- Action item A -
Return the passage of the wolf hunt article that begins at the words "Animal rights activists" and stops after "Animal Wellness Action.", copying it word for word.
- Action item B -
According to the wolf hunt article, on what date does the fall hunt begin?

During the board’s meeting on Wednesday, officials with the Department of Natural Resources urged the panel to exercise restraint in setting quotas for the fall hunt, which begins on Nov. 6. They said they did not have enough data on the size of the wolf population after the hunt earlier this year.
“We have a small population, and regardless of whether you want more wolves or fewer wolves, from a biological management standpoint, this population is small, and that requires careful biological scientific population management,” said Keith Warnke, the administrator of the department’s Fish, Wildlife and Parks Division. “This calls for a conservative quota until we have more population data, more science, to back up our decision making.”
Animal rights activists said that holding two hunts in the same calendar year was uncharted territory and too intense.
“What is being called wolf management in this state is a revenge-driven assault perpetrated by legal dog fighters, trophy killers, disingenuous special interests and their anti-wolf allies in the state Legislature,” said Paul Collins, the state director of the group Animal Wellness Action.
Hunters contended that the state’s wolf population had swelled while gray wolves were listed as an endangered species, threatening farming and livestock.
“Hunters have been responsible managers of this population,” said Luke Hilgemann, the president and chief executive of Hunter Nation, the group that previously sued over wolf hunting. “We think it will restore balance.”
Marcy West, who was appointed to the Natural Resources Board by Mr. Evers, panned the higher quota.
“But the majority asked for zero,” she said of the public input on the quota.

- Data section -
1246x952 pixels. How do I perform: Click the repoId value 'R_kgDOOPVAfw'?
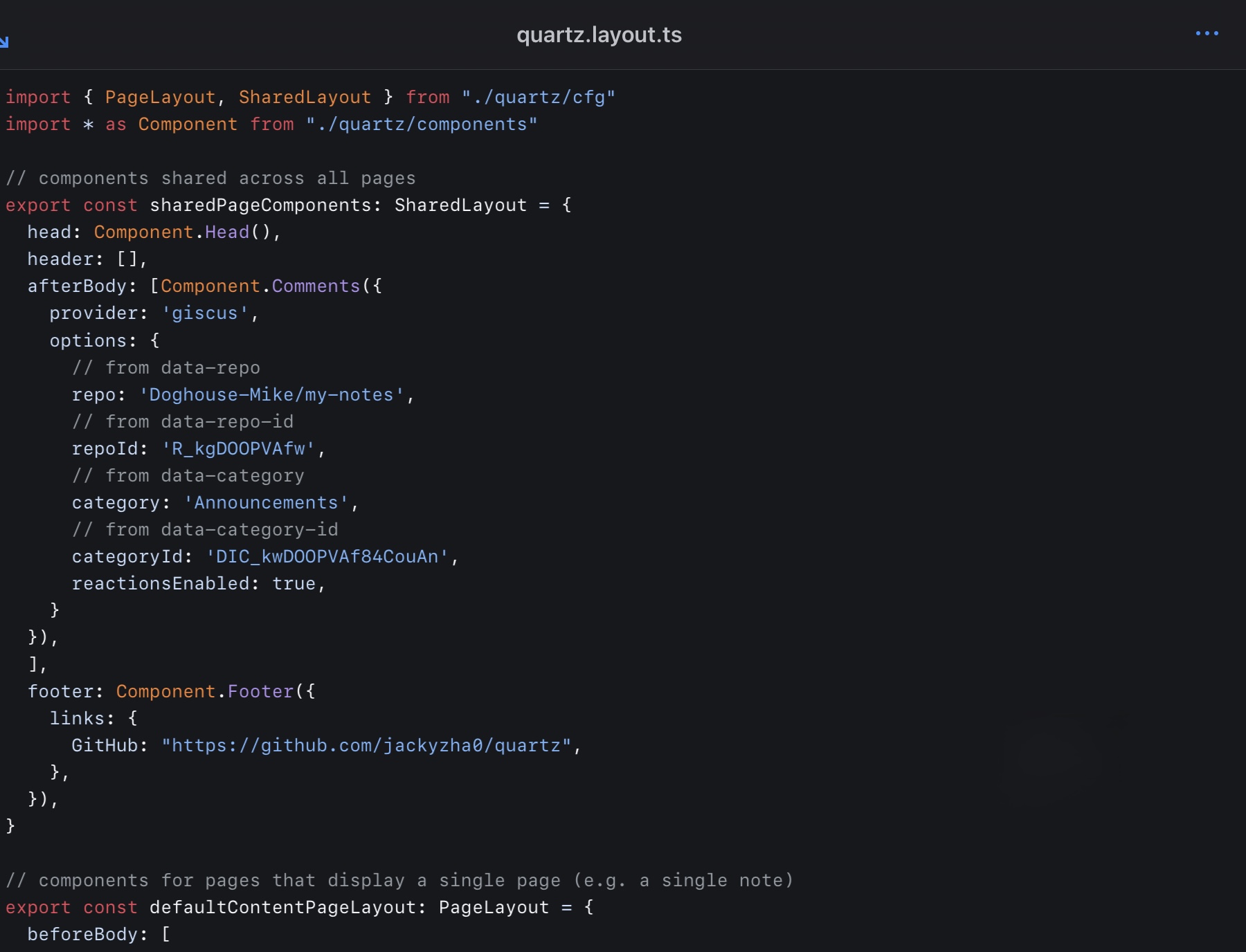coord(238,448)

- Reply A -
Animal rights activists said that holding two hunts in the same calendar year was uncharted territory and too intense.
“What is being called wolf management in this state is a revenge-driven assault perpetrated by legal dog fighters, trophy killers, disingenuous special interests and their anti-wolf allies in the state Legislature,” said Paul Collins, the state director of the group Animal Wellness Action.

- Reply B -
Nov. 6